Buckle up kids, this is going to be a sad one.
Like almost every other human being on this planet (and potentially on others too, fingers crossed cos I have some big design plans) I had some rocky times in my formative years. Things that often go unexplained, that you are expected to adjust to on your own, character building experiences and so on. Not everything is 1920s jolly hockey sticks growing up and that’s ok…if you learn to cope. It’s how you cope that I want to explore because, like so many of my shy, quiet, anxious peers, I didn’t lash out or rebel, I never got a lip piercing, I never painted my room black or got an awful box dye job. No, like so many people, I turned in on myself, and found peaceful, consistent, and enduring solace in books.
The Hobbit came to me at a particularly difficult period in my life where all I wanted was to escape reality. It was around the time the LOTR films were released and, being the mini-snob in training that I was, I decided it would be best to start from the very beginning and go with reading The Hobbit first. It was my first real experience of the fantasy genre (I came to Harry Potter later), an experience I’ll never forget, for it was the beginning of my long career in obsessing over magical worlds and fantastical beasts in every way imaginable.
Spoiler alert, this post is full of clichés about the magic of reading so let’s acknowledge that right here so we can all move on with our lives. J. R. Tolkien took me out of myself and transported me to Middle Earth, I was getting away from my problems, away from a non-descript Northern town, and joining Bilbo and Gandalf on their adventures. When I was sad, I battled trolls, I supped with dwarven kings and fought mighty dragons, I wasn’t a 10 year old girl alone in her room, I was somebody legendary.
Now I couldn’t very well have written any more blog posts (this is my 4th, sorry to keep badgering you all with my drivel) without eventually fully confronting that which this earth revolves around – The Harry Potter series. Like an uncultured swine, I rejected the series when it first came out.
The year was 1997, the place was my bedroom. At the time, 6 year old me just couldn’t move on from the fact that Privet wasn’t pronounced the same as Private, and the issue left me questioning why language had forsaken me so. That single tiny dumb piece of minutiae turned me off the series for 4 years. I guess it’s lucky I never became a literary agent because woah was my taste-radar faulty.
I picked up the HP series just after the Hobbit only I started with The Goblet of Fire, forgive me for I was young and naive back then, twas a different time, a simpler time.

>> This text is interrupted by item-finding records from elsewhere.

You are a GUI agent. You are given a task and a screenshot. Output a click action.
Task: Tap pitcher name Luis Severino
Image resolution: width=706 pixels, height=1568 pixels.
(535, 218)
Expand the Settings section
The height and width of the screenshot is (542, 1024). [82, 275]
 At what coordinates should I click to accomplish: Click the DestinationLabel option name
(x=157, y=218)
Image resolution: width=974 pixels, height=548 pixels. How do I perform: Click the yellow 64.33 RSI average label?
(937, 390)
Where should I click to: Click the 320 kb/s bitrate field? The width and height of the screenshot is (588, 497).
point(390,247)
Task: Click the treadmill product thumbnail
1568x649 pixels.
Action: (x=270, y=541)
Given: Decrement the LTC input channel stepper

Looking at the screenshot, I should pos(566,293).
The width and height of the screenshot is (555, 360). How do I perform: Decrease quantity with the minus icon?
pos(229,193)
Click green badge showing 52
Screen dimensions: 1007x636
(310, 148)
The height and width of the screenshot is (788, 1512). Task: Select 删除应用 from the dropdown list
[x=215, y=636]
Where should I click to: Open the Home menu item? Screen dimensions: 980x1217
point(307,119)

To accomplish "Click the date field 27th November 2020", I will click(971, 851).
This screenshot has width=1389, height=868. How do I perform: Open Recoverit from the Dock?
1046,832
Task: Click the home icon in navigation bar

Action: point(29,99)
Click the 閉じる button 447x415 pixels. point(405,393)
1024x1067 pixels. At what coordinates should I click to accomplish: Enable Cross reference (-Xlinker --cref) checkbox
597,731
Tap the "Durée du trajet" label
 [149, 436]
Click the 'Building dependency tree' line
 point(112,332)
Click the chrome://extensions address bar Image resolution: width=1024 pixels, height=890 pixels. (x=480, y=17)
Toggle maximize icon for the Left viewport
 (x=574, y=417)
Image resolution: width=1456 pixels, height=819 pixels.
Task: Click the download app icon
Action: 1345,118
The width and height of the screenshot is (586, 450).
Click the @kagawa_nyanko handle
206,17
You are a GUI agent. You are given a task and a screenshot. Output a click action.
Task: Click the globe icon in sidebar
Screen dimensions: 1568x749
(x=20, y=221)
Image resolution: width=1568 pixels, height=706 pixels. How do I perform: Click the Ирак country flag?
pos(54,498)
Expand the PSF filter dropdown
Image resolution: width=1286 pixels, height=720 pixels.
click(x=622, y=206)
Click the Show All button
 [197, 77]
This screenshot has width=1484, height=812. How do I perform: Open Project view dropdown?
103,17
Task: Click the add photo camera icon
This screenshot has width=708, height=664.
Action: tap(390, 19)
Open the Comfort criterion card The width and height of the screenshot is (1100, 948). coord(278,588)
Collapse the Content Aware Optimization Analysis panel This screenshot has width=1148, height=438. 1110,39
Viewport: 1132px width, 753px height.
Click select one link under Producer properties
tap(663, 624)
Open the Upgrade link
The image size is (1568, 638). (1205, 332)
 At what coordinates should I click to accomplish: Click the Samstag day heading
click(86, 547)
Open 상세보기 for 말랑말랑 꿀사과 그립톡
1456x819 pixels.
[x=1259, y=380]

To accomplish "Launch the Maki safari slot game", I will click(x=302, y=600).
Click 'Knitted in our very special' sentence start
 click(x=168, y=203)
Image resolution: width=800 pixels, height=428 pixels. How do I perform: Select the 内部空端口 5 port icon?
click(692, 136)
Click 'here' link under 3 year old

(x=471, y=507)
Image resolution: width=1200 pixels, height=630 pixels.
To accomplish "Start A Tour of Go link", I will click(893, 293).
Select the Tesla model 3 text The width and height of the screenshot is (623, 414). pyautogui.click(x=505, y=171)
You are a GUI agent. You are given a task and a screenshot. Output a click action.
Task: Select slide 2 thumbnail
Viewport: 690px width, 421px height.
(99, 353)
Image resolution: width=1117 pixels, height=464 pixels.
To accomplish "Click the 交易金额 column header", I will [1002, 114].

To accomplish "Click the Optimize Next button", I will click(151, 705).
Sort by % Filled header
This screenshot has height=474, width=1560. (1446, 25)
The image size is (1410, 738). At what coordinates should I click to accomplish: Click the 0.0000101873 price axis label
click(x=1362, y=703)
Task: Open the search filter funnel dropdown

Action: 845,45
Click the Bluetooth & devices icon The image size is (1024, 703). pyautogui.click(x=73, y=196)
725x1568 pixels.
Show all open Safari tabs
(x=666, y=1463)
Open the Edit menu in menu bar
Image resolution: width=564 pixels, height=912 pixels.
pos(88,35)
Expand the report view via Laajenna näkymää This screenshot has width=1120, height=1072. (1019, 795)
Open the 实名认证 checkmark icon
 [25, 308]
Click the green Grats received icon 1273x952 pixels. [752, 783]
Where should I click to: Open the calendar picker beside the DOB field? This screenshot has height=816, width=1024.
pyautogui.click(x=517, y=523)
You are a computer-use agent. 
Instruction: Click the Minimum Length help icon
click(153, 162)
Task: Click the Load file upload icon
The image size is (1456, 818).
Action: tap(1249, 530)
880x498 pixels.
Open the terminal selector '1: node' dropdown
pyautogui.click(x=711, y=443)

My love for the greatest literary cultural phenomenon predating 50 Shades of Grey was born on the floor of my bedroom somewhere in the North of England, then a foreign and lonely land for me, it was born there and developed into the friendly monster I carry with me today, now I can safely declare that Harry Potter runs through my veins. Cut me and I bleed Polyjuice potion.
Reading gives you a freedom like nothing else in this world can, not happiness, not money, and I mean, money is pretty awesome but not even Elon Musk can use broom sticks to fly across London (though I’m certain he’s trying to develop something as we speak) Reading Harry Potter meant that I found a safe space in between the pages of a few books where, being myself meant not being afraid, not feeling sad, but being exactly who I wanted to be, and being rewarded for it, in fact, I still get emotional now when I read J. K. Rowling’s quote, “Whether you come back by page or by the big screen, Hogwarts will always be there to welcome you home.” Because, although I’m sure she’s told it a hundred times a day, there were so many of us that needed Hogwarts, needed Middle Earth, needed magic and adventures to keep us going, to inject sparkle and passion into our lives.
Books are my reason for breathing, without these stories, and the wonder they bring us, I wouldn’t be the same person I am today. So, when you see a grown-up reading children’s books, or wearing their favourite Ravenclaw sweater (not pointing fingers here) don’t scoff because you think they are reading below their level, smile because they are reliving their best memories and reuniting with old friends.
If you haven’t already, please go back to your favourite book from childhood, and enjoy the warm welcome when you return to it.